The best I have seen of your work.  Great job.


----------



## Majeed Badizadegan (Jul 29, 2014)

Thanks all!


----------



## runnah (Jul 29, 2014)

Did you post another shot from this spot? I think I like the composition of the island better. But still a great shot and great timing.


----------



## pgriz (Jul 29, 2014)

Woah.  No...  Whoah!  no...  *WHOAH!


*Very impressive, Master Majeed.  Very impressive indeed.


----------



## Majeed Badizadegan (Jul 29, 2014)

runnah said:


> Did you post another shot from this spot? I think I like the composition of the island better. But still a great shot and great timing.



No I haven't. You cray  



pgriz said:


> Woah.  No...  Whoah!  no...  WHOAH!  Very impressive, Master Majeed.  Very impressive indeed.



Thanks !!!


----------



## Rob5589 (Jul 29, 2014)

Let me add another, WOW! Incredible shot.


----------



## Majeed Badizadegan (Jul 30, 2014)

Rob5589 said:


> Let me add another, WOW! Incredible shot.



Thanks, Rob!


----------



## Sarmad (Jul 30, 2014)

Stunning, like they say, completely nailed it. I'm jealous.


----------



## bc_steve (Jul 30, 2014)

I love it!

And nominated it for photo of the month.  Your third on thd list, I'd say you've had a good July!


----------



## Wizard1500 (Jul 30, 2014)

I'm new to this sight, but not photography.....having said that, I can honestly say that is the most beautiful, memorable scenic I've ever had the pleasure of seeing....thank you for posting.....


----------



## Jacaranda_wifey (Jul 30, 2014)

An absolutely gorgeous photo - I love it!:heart:


----------



## Majeed Badizadegan (Jul 30, 2014)

Thanks everyone so much! 



bc_steve said:


> I love it!
> 
> And nominated it for photo of the month.  Your third on thd list, I'd say you've had a good July!



I really appreciate that!



Wizard1500 said:


> I'm new to this sight, but not photography.....having said that, I can honestly say that is the most beautiful, memorable scenic I've ever had the pleasure of seeing....thank you for posting.....

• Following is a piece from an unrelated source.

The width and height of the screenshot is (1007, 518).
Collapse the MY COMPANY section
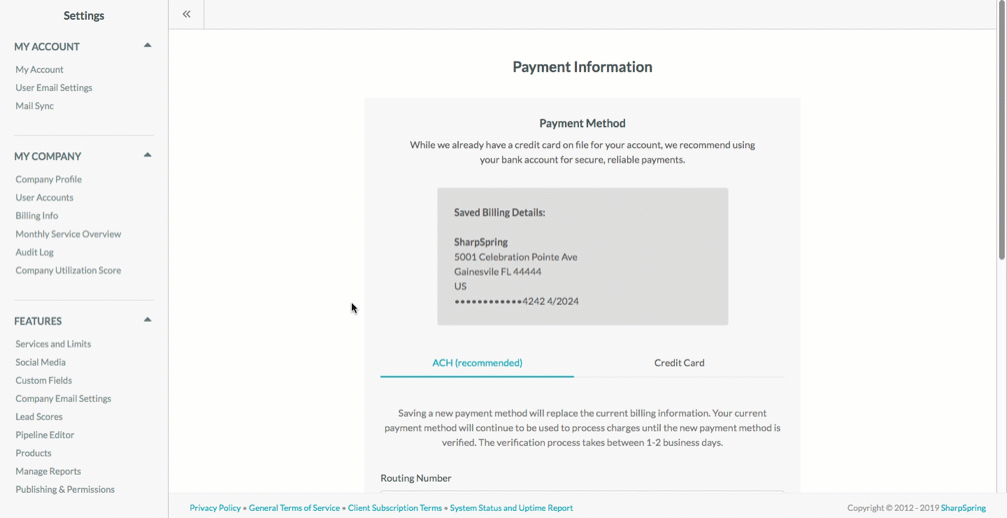click(147, 155)
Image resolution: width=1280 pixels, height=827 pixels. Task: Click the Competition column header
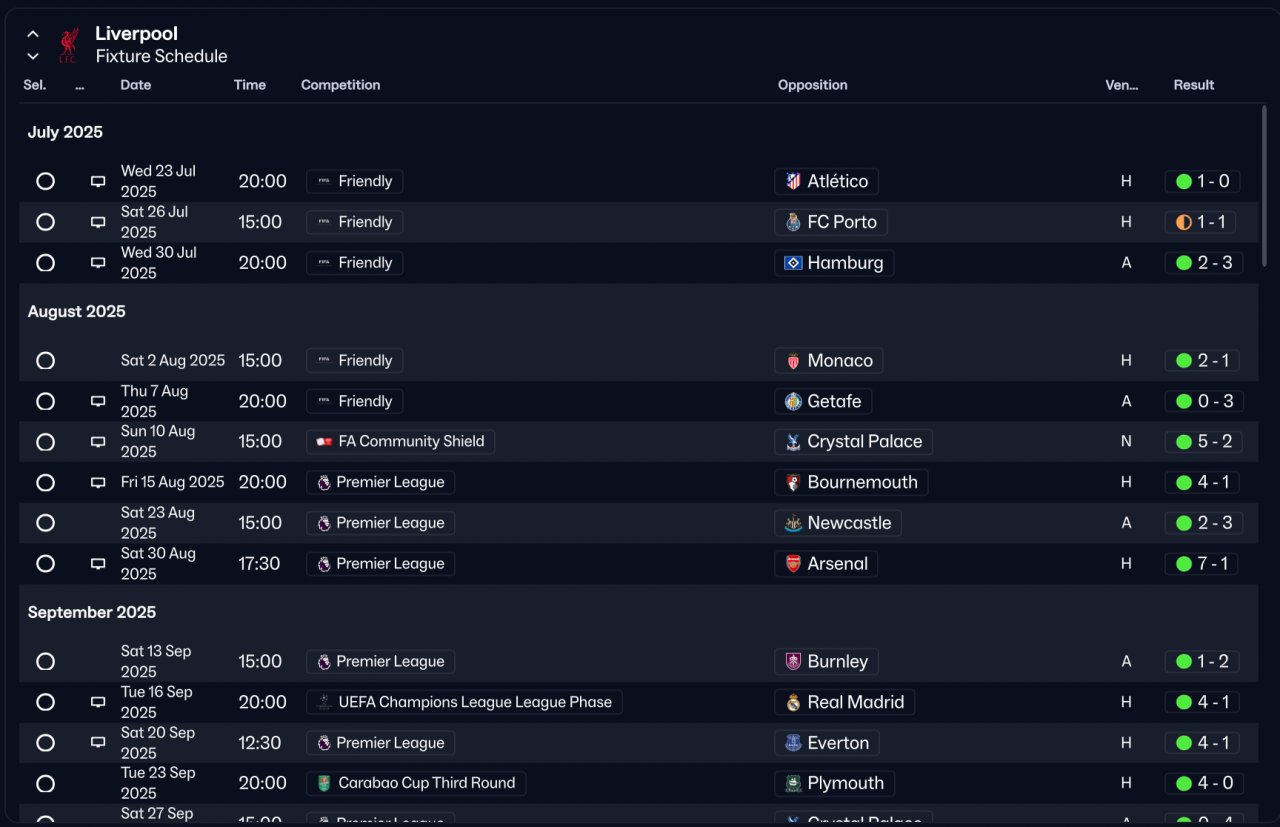click(340, 85)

It is one of my greatest hopes to make images that are memorable. Thanks!


----------



## Raj_55555 (Jul 30, 2014)

Wait a sec! Why was I not following your photography page yet? :scratch: Anyways, making up for the mistake, what a great capture! :mrgreen:


----------



## ceeboy14 (Jul 30, 2014)

Is any of this sky directly attributable to the fires you all have been experiencing? Not thinking of the color but more of the way the cloud formation is working.


----------



## TCampbell (Jul 30, 2014)

That is stunning!   Beautiful!!  

For as long as I've been following you on Flickr I am constantly impressed with your work.  This one is really exceptional!  I am envious.


----------



## Majeed Badizadegan (Jul 30, 2014)

Raj_55555 said:


> Wait a sec! Why was I not following your photography page yet? :scratch: Anyways, making up for the mistake, what a great capture! :mrgreen:



Thanks! 



ceeboy14 said:


> Is any of this sky directly attributable to the fires you all have been experiencing? Not thinking of the color but more of the way the cloud formation is working.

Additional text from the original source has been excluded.